GABA(A) RECEPTOR IMPAIRMENT IN THE GENETIC ABSENCE EPILEPSY RATS FROM STRASBOURG (GAERS) - AN IMMUNOCYTOCHEMICAL AND RECEPTOR-BINDING AUTORADIOGRAPHIC STUDY

Some aspects of the GABA and cholinergic systems have been investigated in the cortex and thalamus of GAERS Wistar rats, a model of petit-mal epilepsy, and in a non-epileptic control strain. GABA and its synthetic enzyme, glutamic acid decarboxylase (GAD), were located by immunocytochemistry; the GABA(A) receptors were evaluated by autoradiography of GABA-enhanced H-3-flunitrazepam binding and by immunocytochemistry using specific antibodies against the beta2-beta3 subunits of GABA(A) receptor protein. GABA and GAD immunocytochemistry did not show up any difference in density or distribution of immunoreactive elements (fibers, terminals and neurons) between epileptic and control animals, but autoradiographic and immunocytochemical studies showed a decreased enhancement of H-3-flunitrazepam binding and of beta2-beta3 subunits of GABA(A) receptor in the sensorimotor cortex and anterior thalamic areas of the epileptic strain.

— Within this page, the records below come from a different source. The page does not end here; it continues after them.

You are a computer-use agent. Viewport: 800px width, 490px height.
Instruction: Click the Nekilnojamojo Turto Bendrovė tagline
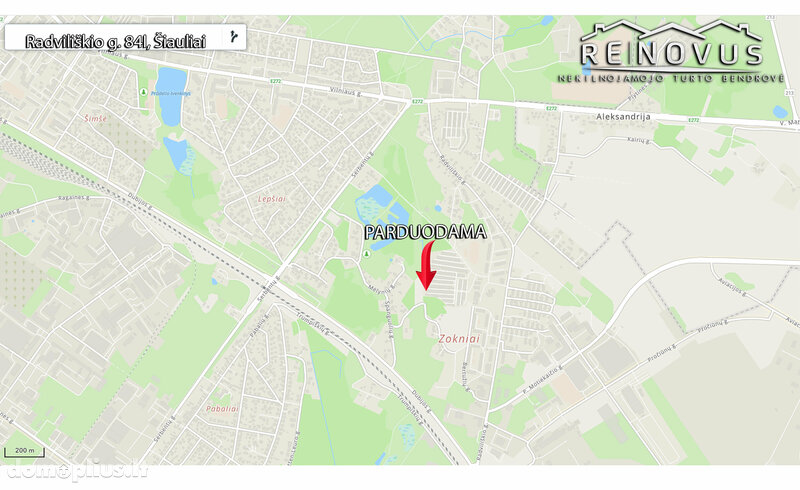(x=671, y=78)
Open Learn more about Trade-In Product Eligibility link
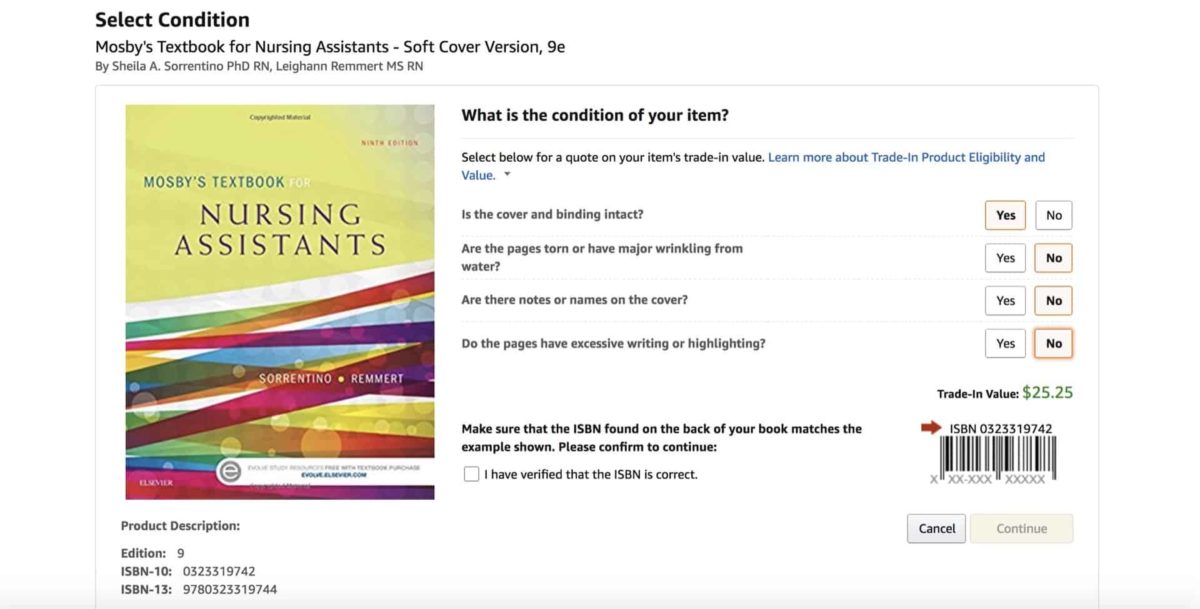 [x=906, y=157]
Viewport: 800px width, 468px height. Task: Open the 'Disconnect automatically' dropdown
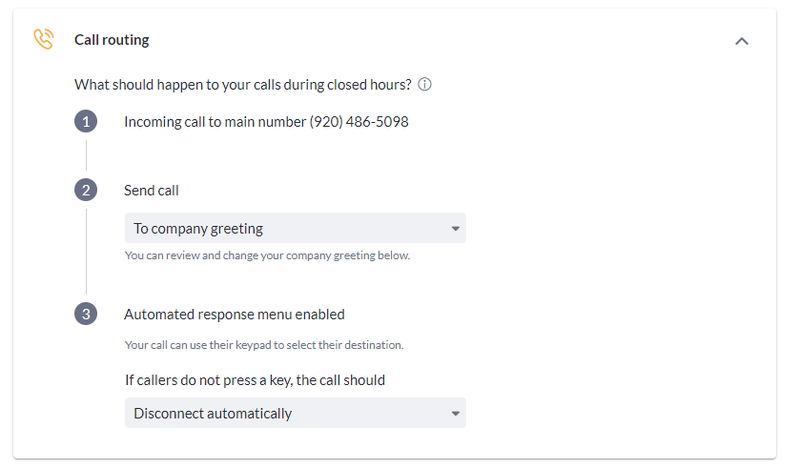(295, 413)
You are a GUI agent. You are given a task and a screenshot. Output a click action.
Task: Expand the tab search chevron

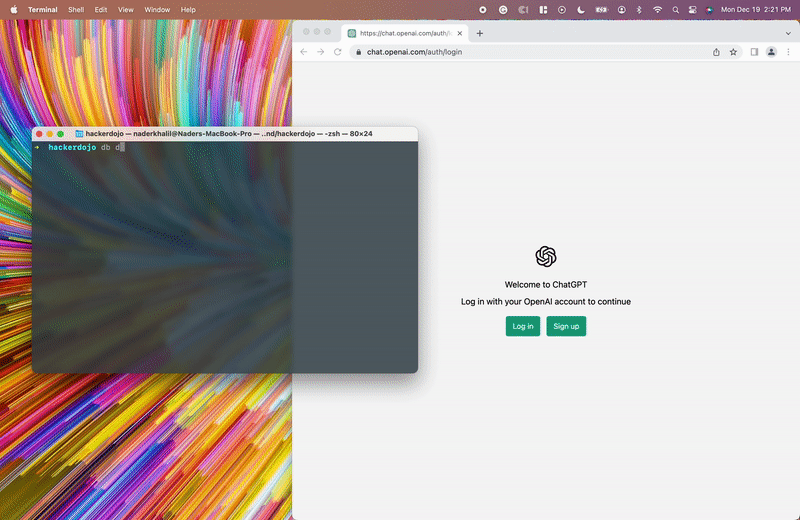(x=787, y=33)
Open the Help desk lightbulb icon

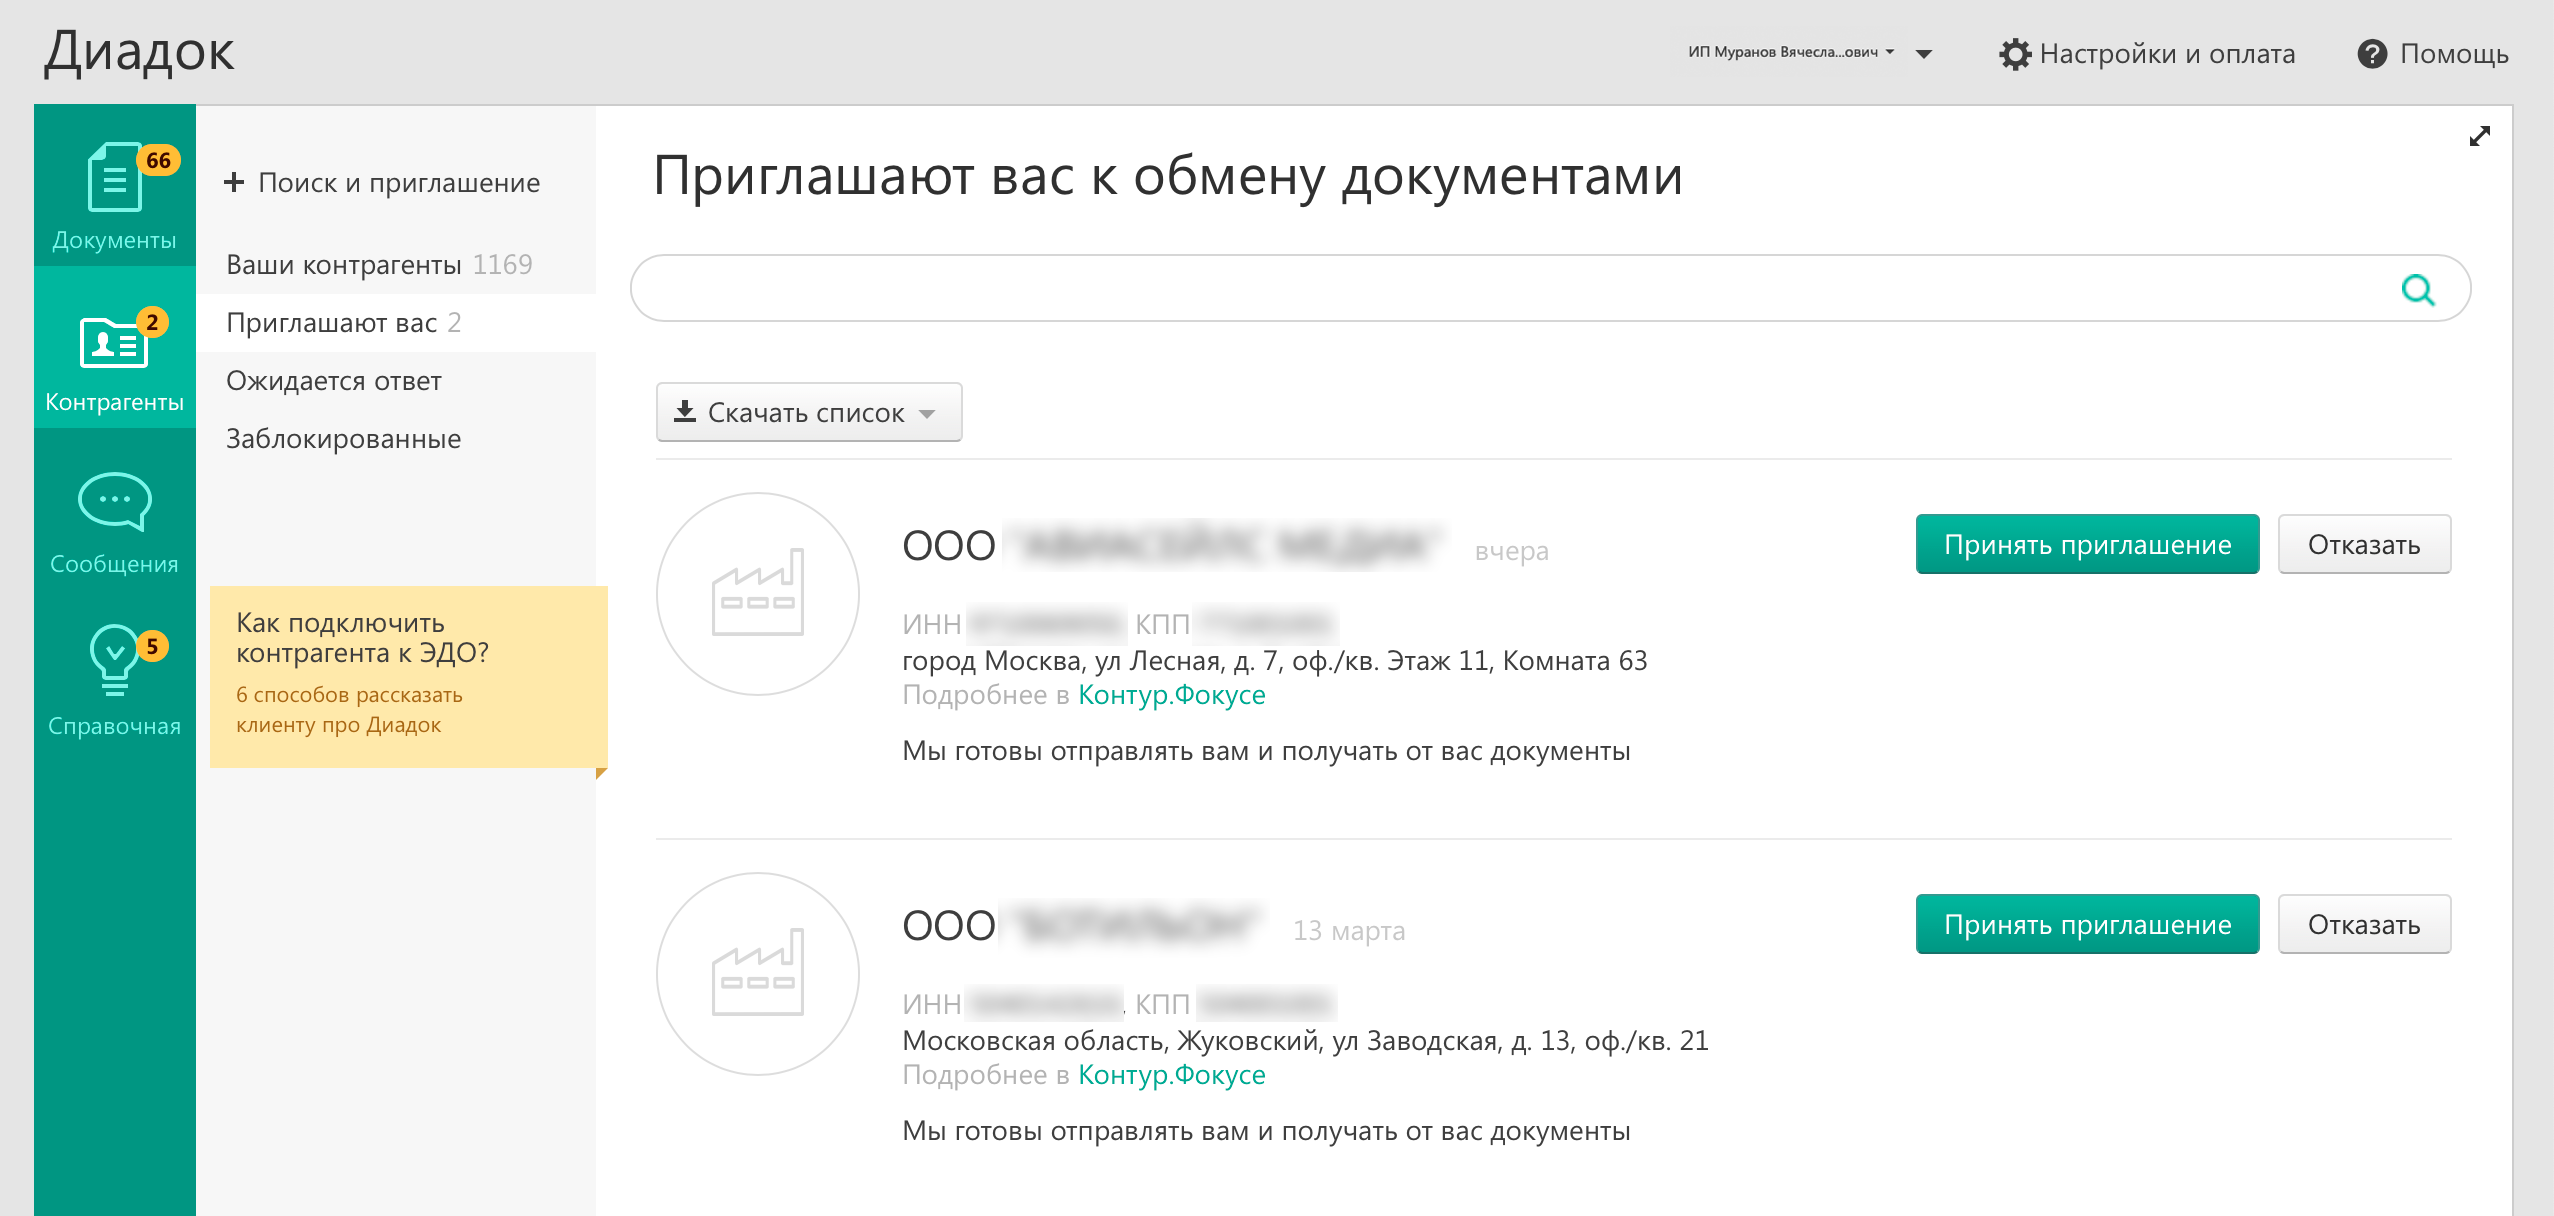tap(114, 660)
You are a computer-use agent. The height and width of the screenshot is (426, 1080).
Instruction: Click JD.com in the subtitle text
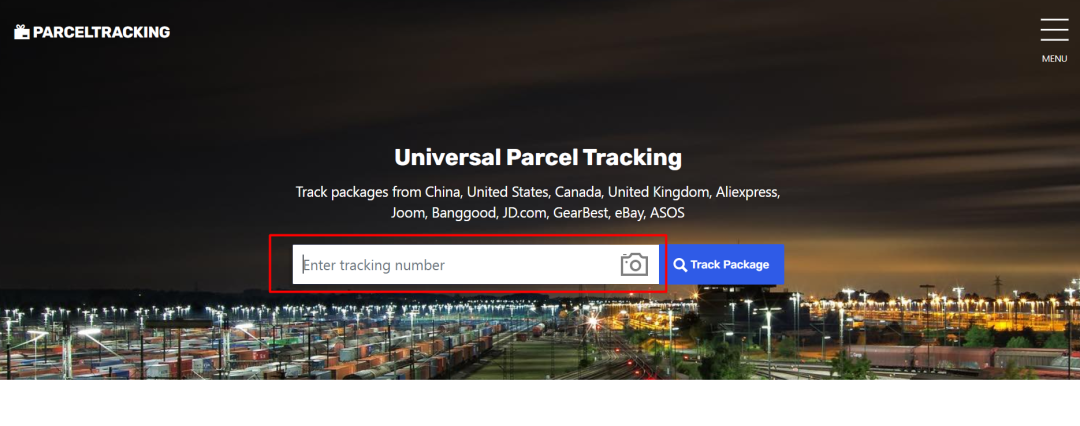[x=519, y=212]
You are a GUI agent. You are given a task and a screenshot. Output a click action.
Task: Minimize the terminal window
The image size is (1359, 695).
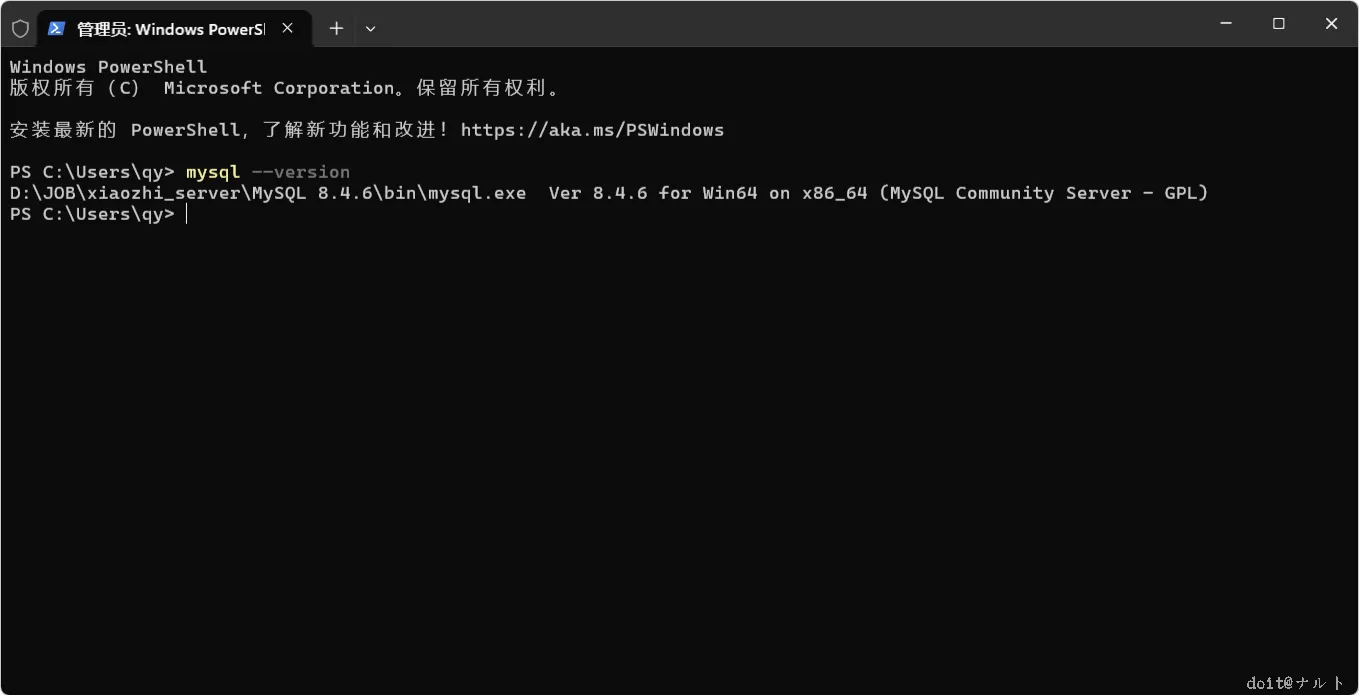[x=1226, y=24]
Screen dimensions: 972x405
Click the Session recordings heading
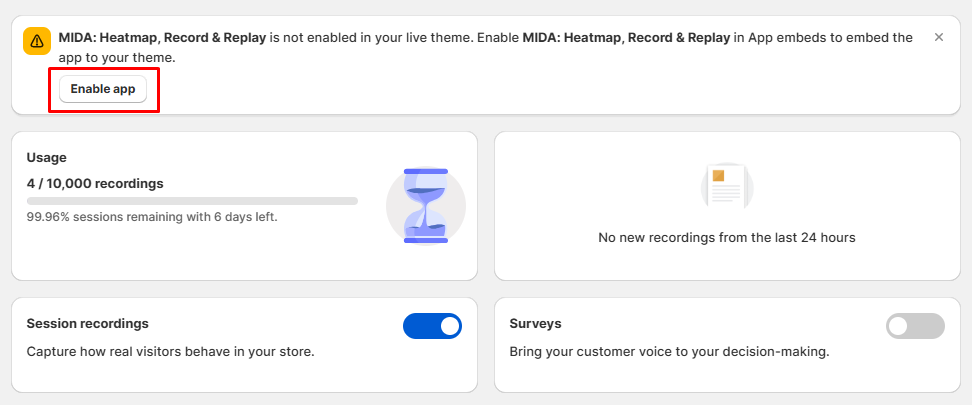point(88,324)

No differences were found in benzodiazepine receptors in the two strains. GABA(B) receptors were measured as H-3-baclofen binding in a crude synaptic membrane preparation and there was no difference between epileptic and control animals. Choline acetyltransferase, the synthetic enzyme for acetylcholine, and muscarinic receptor subtypes (M1 and M2), visualized respectively by an immunocytochemical procedure and binding autoradiography, did not differ in epileptic and normal rats. The data suggest an impairment of the 'GABA(A) system' in restricted brain regions of epileptic rats, due to a reduction of receptor beta2-beta3 subunits and coupling to benzodiazepine receptors despite the normal synthesis and location of the neurotransmitter.